PROBLEM REQUIREMENTS
From the line containing "Click the metal bed frame photo thumbnail" through the last line of the entries below, repeat each line word for word and leave out the rest.

Stored items from a collection
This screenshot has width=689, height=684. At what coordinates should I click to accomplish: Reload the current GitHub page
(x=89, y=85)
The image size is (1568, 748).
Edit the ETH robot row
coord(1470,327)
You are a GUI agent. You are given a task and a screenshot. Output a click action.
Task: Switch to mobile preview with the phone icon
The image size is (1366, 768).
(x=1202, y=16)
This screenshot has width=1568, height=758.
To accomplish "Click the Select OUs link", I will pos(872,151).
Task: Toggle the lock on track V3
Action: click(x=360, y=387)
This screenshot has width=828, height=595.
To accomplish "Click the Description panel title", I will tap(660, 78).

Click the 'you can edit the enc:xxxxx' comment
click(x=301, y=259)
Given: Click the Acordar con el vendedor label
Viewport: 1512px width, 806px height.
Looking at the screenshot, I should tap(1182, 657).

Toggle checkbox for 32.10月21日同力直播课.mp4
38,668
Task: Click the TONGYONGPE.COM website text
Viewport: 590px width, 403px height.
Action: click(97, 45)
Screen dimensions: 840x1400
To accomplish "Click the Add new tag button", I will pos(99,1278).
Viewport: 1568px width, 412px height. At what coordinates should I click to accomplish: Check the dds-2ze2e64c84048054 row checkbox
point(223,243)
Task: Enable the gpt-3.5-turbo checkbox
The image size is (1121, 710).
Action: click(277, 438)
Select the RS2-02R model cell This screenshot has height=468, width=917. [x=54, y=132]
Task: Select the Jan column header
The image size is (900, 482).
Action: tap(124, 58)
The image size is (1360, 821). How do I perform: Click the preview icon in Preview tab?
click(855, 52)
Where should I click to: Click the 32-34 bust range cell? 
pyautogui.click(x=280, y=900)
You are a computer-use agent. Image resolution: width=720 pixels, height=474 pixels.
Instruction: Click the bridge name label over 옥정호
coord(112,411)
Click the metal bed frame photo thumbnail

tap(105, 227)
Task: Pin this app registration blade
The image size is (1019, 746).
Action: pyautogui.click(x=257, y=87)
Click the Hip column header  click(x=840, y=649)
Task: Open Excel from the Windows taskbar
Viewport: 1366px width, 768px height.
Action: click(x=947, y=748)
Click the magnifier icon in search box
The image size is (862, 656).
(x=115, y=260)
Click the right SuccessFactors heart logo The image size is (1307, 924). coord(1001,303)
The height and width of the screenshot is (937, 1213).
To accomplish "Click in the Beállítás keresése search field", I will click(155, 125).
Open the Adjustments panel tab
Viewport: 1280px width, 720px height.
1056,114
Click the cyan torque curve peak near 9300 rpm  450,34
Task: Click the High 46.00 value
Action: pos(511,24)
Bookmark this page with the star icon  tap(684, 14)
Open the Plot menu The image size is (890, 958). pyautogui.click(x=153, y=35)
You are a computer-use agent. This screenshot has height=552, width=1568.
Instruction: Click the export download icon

ANSWER BOX
Click the metal bed frame photo thumbnail

tap(105, 227)
Task: Pin this app registration blade
The image size is (1019, 746).
Action: pyautogui.click(x=257, y=87)
Click the Hip column header  click(x=840, y=649)
Task: Open Excel from the Windows taskbar
Viewport: 1366px width, 768px height.
Action: click(x=947, y=748)
Click the magnifier icon in search box
The image size is (862, 656).
(x=115, y=260)
Click the right SuccessFactors heart logo The image size is (1307, 924). coord(1001,303)
The height and width of the screenshot is (937, 1213).
To accomplish "Click in the Beállítás keresése search field", I will click(155, 125).
Open the Adjustments panel tab
Viewport: 1280px width, 720px height.
1056,114
Click the cyan torque curve peak near 9300 rpm  450,34
Task: Click the High 46.00 value
Action: pos(511,24)
Bookmark this page with the star icon  tap(684, 14)
Open the Plot menu The image size is (890, 958). pyautogui.click(x=153, y=35)
You are a computer-use agent. This screenshot has height=552, width=1568.
Instruction: Click the export download icon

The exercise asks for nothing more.